--- Texto para revisão ---
Foi você que pediu uma garagem para coches antigos?
A Opinião de António Sérgio Rosa de Carvalho.27/08/2011 in Público.


Belém, espaço simbólico da lusitanidade, é caracterizado de forma única pela luminosidade do Tejo-Oceano, pelo tom pastel do seu edificado vernáculo e erudito e pelo simbolismo da sua vegetação arquetipamente mediterrânica.
Este espaço de identidade foi criado por várias gerações, num processo acumulativo, baseado num consenso de leitura, apreciação e reconhecimento da sua importância. Na Praça Afonso de Albuquerque, a elegância apropriada do estilo "Seize" do Picadeiro Real e a erudição neoclássica dos seus interiores constituem o contexto perfeito para a apreciação da internacionalmente reconhecida colecção de coches.
O êxito do museu ilustra um produto cultural consolidado, com desafios de conservação, mas perfeito no seu conjunto.
Num processo apressado, sem concurso público, decidido por um ministro pouco económico (mais do que três dezenas de milhões) determinado a deixar marca de regime através da afirmação pelo contraste e ruptura, este projecto deixa-nos preocupados.
Acima de tudo porque é um símbolo de um despesismo inconsciente e irresponsável, destruidor de um equilíbrio perfeito já existente e criador de novas despesas num futuro muito incerto de penúria e crise no universo do património cultural e museus.
Além disso, ao o compararmos na mesma zona com o Centro Cultural de Belém, concluimos que o projecto do mesmo revelava preocupações de contextualização arquitectónica com a envolvente, esta já determinada na Exposição do Mundo Português em 1940. Volumetrias sintonizadas com a massa dos Jerónimos, jardins suspensos para usufruto tanto do horizonte natural como simbólico, contextualização cuidada dos materiais, linguagem arquitectónica intemporal, monumentalidade apropriada à gravitas e "tectónica" da zona. Além disso, apresentava um programa de funções e de apropriação do espaço de usufruto quotidiano muito claro na sua relação com a arquitectura.
Ora o novo Museu dos Coches, apesar das suas promessas de valorização urbana e pretendidas garantias de vivência turística (elevação do solo); apesar da sua pretensão de monumentalidade minimalista, capaz de valorizar através da imensidão abstracta e branca a exposição de objectos de "ourivesaria" movíveis (coches), deixa-nos muito apreensivos. Porque, apesar de todos os argumentos, é um projecto formalista, dirigido fundamentalmente à forma e estilo do objecto arquitectónico, ao qual a função tem que se adaptar, afirmando-se este objecto pela ruptura, tanto em forma como em materiais.

--- Excerto de dados ---
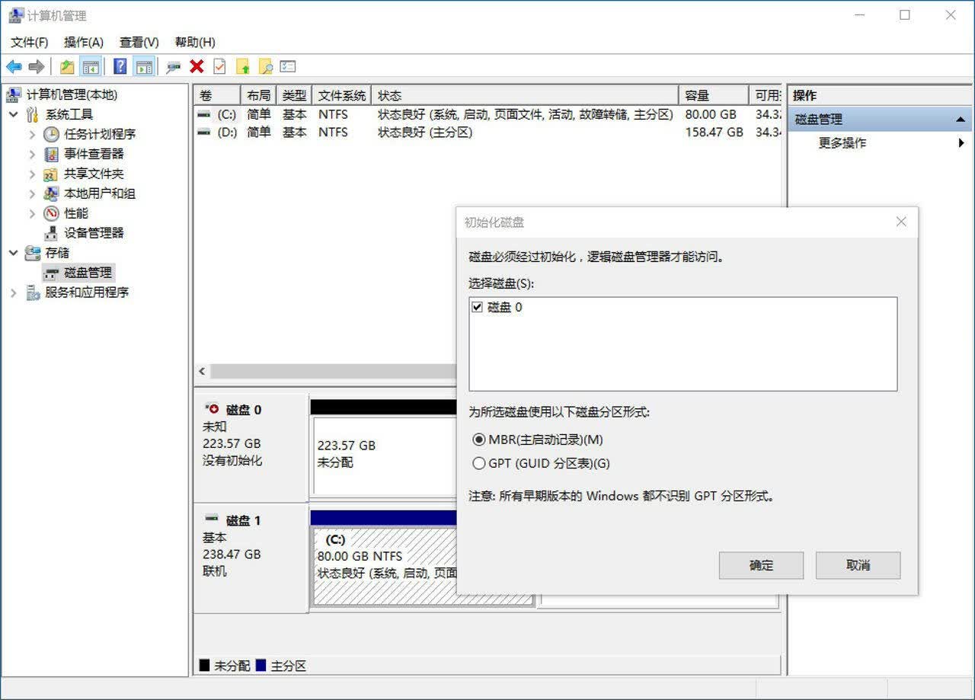The width and height of the screenshot is (975, 700).
Task: Collapse the 系统工具 tree node
Action: pyautogui.click(x=13, y=114)
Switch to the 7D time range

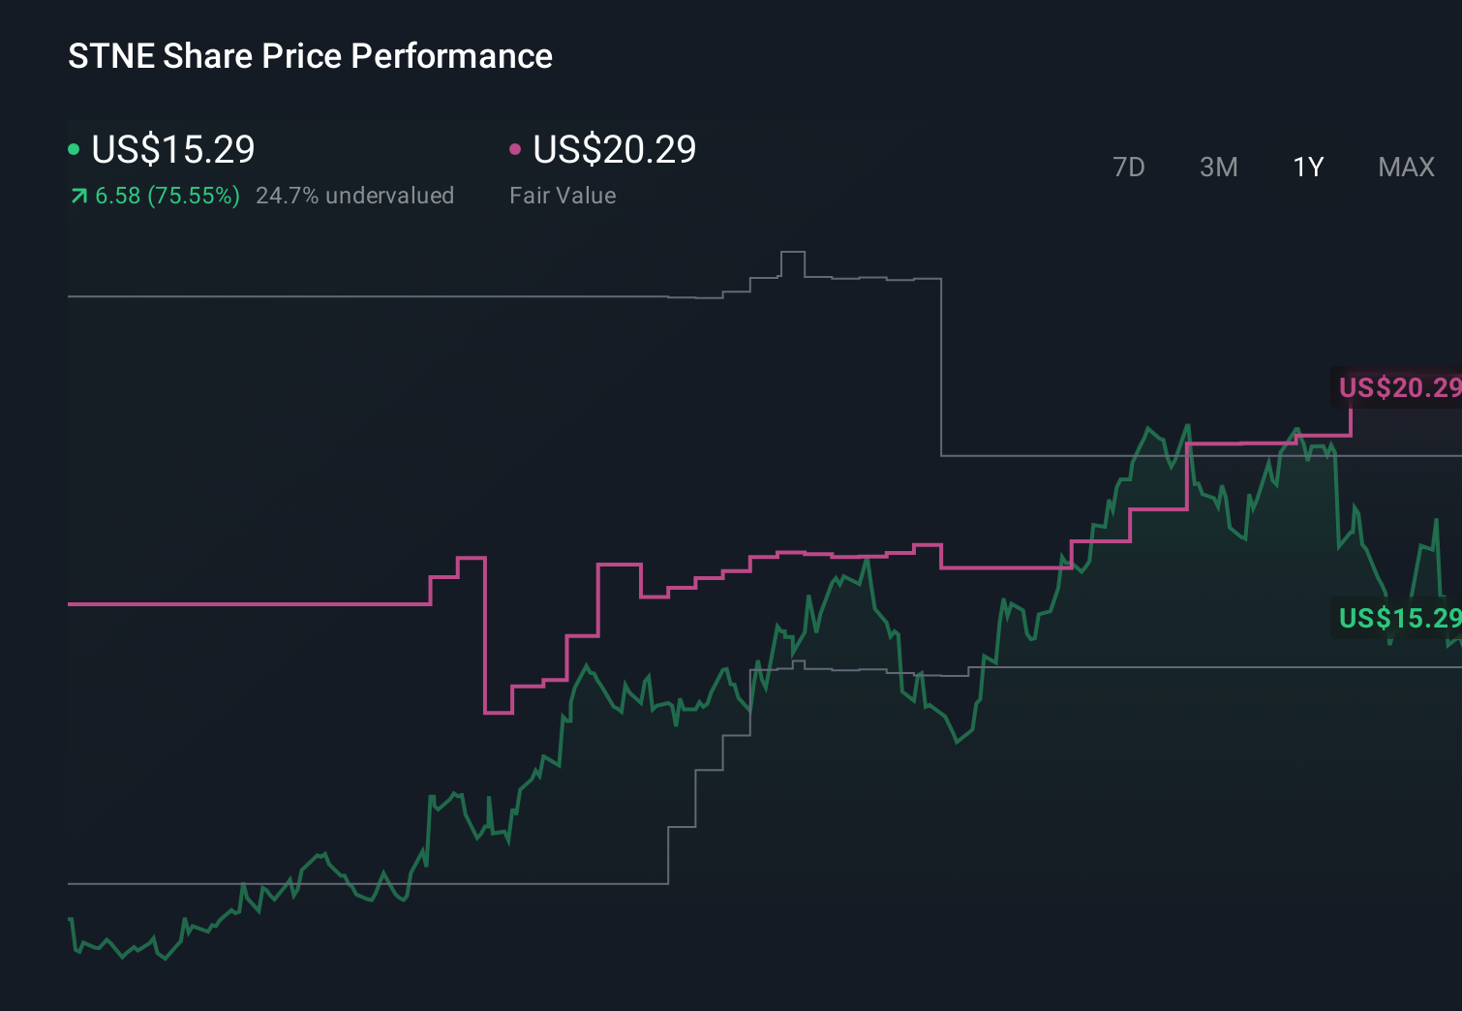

--- Tarefa A ---
Responda com base no texto sobre o Museu dos Coches:
(i) Em que praça se situa o Picadeiro Real?
(ii) Em que jornal e em que data saiu esta opinião?
(iii) Em que evento, e em que ano, ficou determinada a envolvente com que o projeto do Centro Cultural de Belém procurou contextualizar-se?
--- Tarefa B ---
No texto sobre o Museu dos Coches, identifique todas as características do projeto do Centro Cultural de Belém enumeradas na frase que começa por "Volumetrias sintonizadas".
--- Tarefa C ---
Prolongue o texto sobre o Museu dos Coches a partir da última frase apresentada.

--- Resposta A ---
(i) Na Praça Afonso de Albuquerque.
(ii) No Público, a 27/08/2011.
(iii) Na Exposição do Mundo Português, em 1940.

--- Resposta B ---
- Volumetrias sintonizadas com a massa dos Jerónimos
- Jardins suspensos para usufruto tanto do horizonte natural como simbólico
- Contextualização cuidada dos materiais
- Linguagem arquitectónica intemporal
- Monumentalidade apropriada à gravitas e "tectónica" da zona

--- Resposta C ---
Enfim, receita apropriada e aliciante para políticos que desejam deixar marca dinástica de regime, mas altamente preocupante quando falamos do Genius Loci de Belém e das suas características cuidadosamente consolidadas.
O projecto lembra-nos um modelo de garagem com rampas, saído de uma miniatura do nosso quarto de brincadeiras, ou um espaço caricatural de um filme de Jacques Tati.
A imensidão branca e clínica dos seus espaços interiores (salas ou hangares [?] com 130 metros por 20 e oito de altura) vai obrigar ao restauro exaustivo de todos os objectos, expostos agora a um escrutínio detalhado e implacável. Os seus espaços ("praça" e rampas) exteriores correm o risco de confirmarem a sua vocação de "garagem", ou no place vazio, inóspito e sujeito às correntes de ar - enquanto a elegância perfeita e erudita do picadeiro fica condenada à subavaliação e subutilização.
Um projecto desnecessário, como até António Costa reconheceu publicamente. No entanto, a Associação de Arquitectos, tal como no Largo do Rato, veio apoiar publicamente com 200 assinaturas este projecto, apesar de ausência de qualquer concurso.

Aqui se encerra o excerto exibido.